The logic is simple: the EU cannot enforce obligations against a company that has no presence in the Union, so it puts the duty on the first EU-facing party in the chain. If the maker is abroad, that party is the importer.
Who is the operator in your chain?
| Your role | Are you the operator for the passport? |
|---|---|
| Manufacturer in the EU | Yes — you place it on the market. |
| Importer (maker outside the EU) | Yes — you are the first to place it on the EU market. |
| Integrator building it into your own equipment and putting that into service | Usually yes — through "putting into service" for the built-in battery. |
| Distributor (reselling an already-placed battery) | No for creating the passport, but you have supporting duties to check the identifier and information are present. |
The integrator variant: "put into service" catches you
A machine builder that buys packs and integrates them into forklifts, AGVs, storage racks or other equipment is a classic case. You might argue you never place a "battery" on the market — you place a machine. But "putting into service" reaches the built-in battery when the equipment is first used in the EU, so the operator obligations for that battery land on you. The overseas pack maker cannot discharge them for you.
Why you cannot just point at your supplier
You can — and must — demand the underlying data from your supplier, because you physically cannot fill the passport without it. But the legal responsibility for the passport being accurate, up to date and complete stays with the operator on the EU market. A supply contract can allocate who provides what data and who bears the cost of getting it wrong, but it cannot move the regulatory obligation off you. The practical protections are: get the data flowing early, and get a written statement from each party in the chain of who they consider the responsible economic operator, so the position is documented rather than assumed.
This guide is general information about Regulation (EU) 2023/1542, not legal advice. Whether you are the economic operator depends on the specific facts of your product and supply chain; confirm your position with qualified counsel before relying on it.
Frequently asked questions
If I import batteries, am I responsible for the passport?
Usually yes. The passport is owned by the economic operator who first places the battery on the EU market. When the maker is outside the EU, the importer is that party — not the overseas cell maker.
What if I build the battery into my own equipment?
You are likely caught as the operator through "putting into service". An integrator who builds a battery into equipment and puts that into use in the EU takes on the operator obligations for the built-in battery.
Are distributors responsible for the passport?
Distributors have supporting obligations — such as checking that the required identifier and information are present — but the core responsibility for creating and maintaining the passport sits with the manufacturer or, for imports, the importer.

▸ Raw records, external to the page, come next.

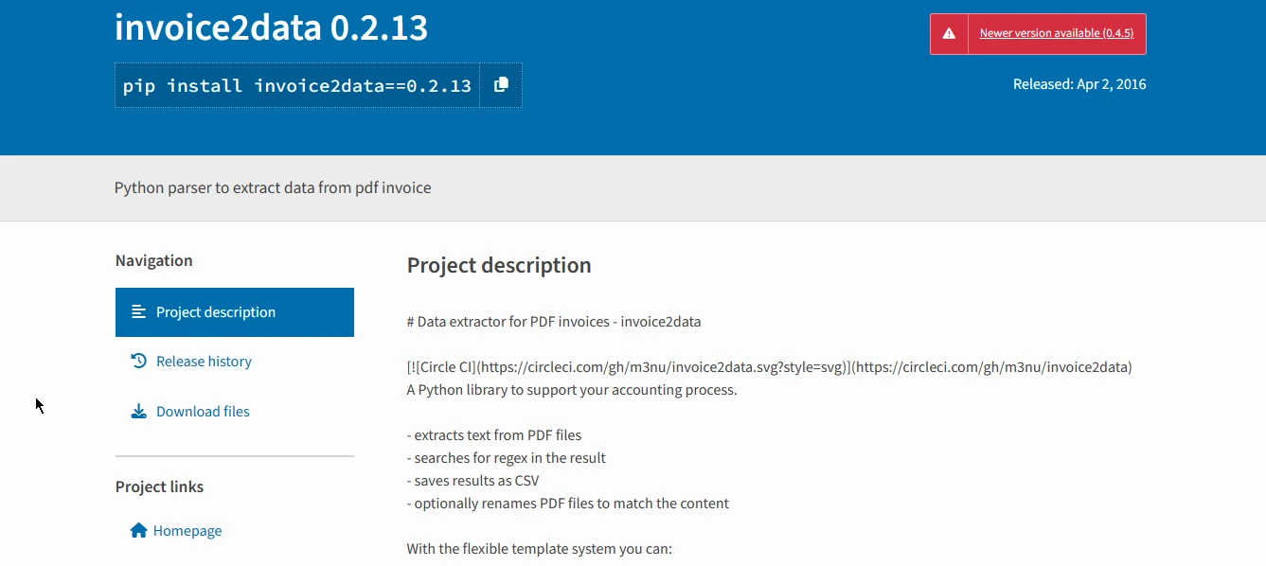Click the pip install invoice2data==0.2.13 command text
Screen dimensions: 1266x566
296,86
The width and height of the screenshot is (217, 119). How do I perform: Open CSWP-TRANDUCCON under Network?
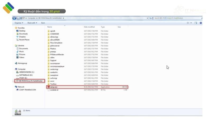pos(28,90)
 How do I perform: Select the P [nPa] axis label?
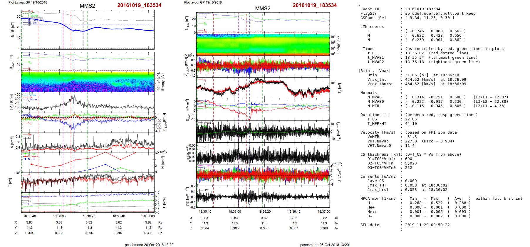(x=164, y=202)
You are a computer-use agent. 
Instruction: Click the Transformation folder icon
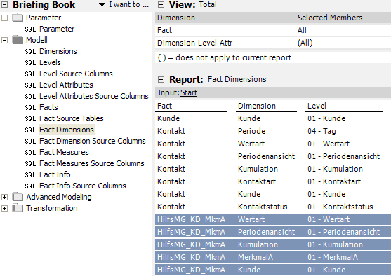point(18,208)
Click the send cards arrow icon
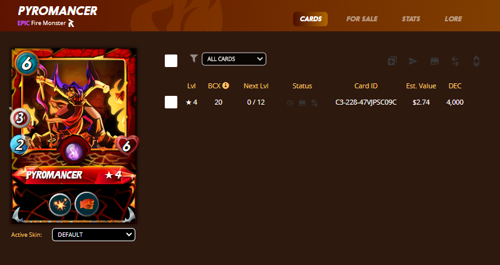 pyautogui.click(x=413, y=61)
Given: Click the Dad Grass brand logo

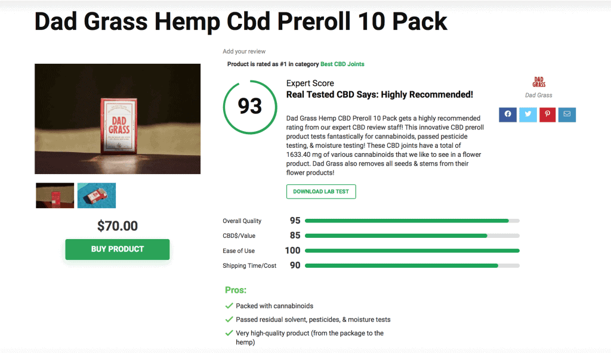Looking at the screenshot, I should (538, 82).
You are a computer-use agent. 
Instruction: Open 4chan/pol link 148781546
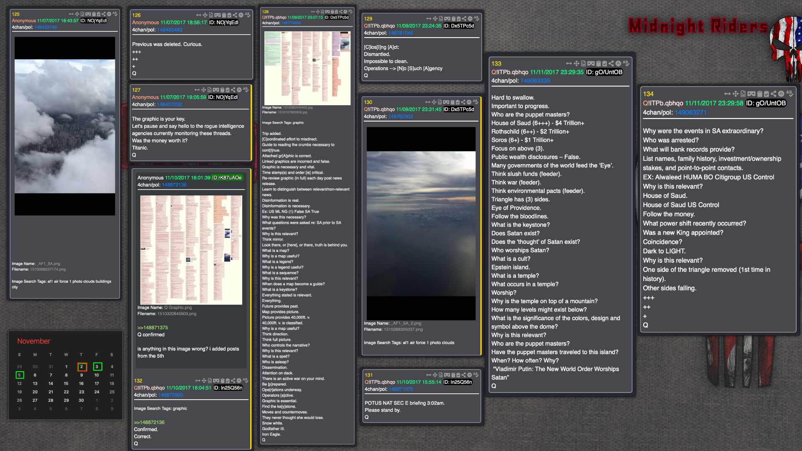tap(400, 33)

Can I push the duty back to my overseas supplier?
You can demand the data, but you cannot contract away the legal obligation: it sits with the operator on the EU market. A written record of who each party considers the operator, plus the data itself, is the practical protection.
Find out if you are the operator
Screen each product against Regulation (EU) 2023/1542 — category, your role, placed vs put into service — and get a dated report that determines your responsibility, with the supplier data-request letters.
Check my batteries → get my battery passport reportSources
- Regulation (EU) 2023/1542, Article 77 — the economic operator placing the battery on the market owns the passport and its accuracy. eur-lex.europa.eu/eli/reg/2023/1542/oj
- Regulation (EU) 2023/1542, Article 2 — definitions of "economic operator", "placing on the market", "putting into service", "importer" and "distributor". eur-lex.europa.eu/eli/reg/2023/1542/oj
Honesty note, as of 9 July 2026: the responsibility rules above are settled in the regulation; the passport's data fields and access model are still being finalised through the delegated act due 18 August 2026 and standardisation.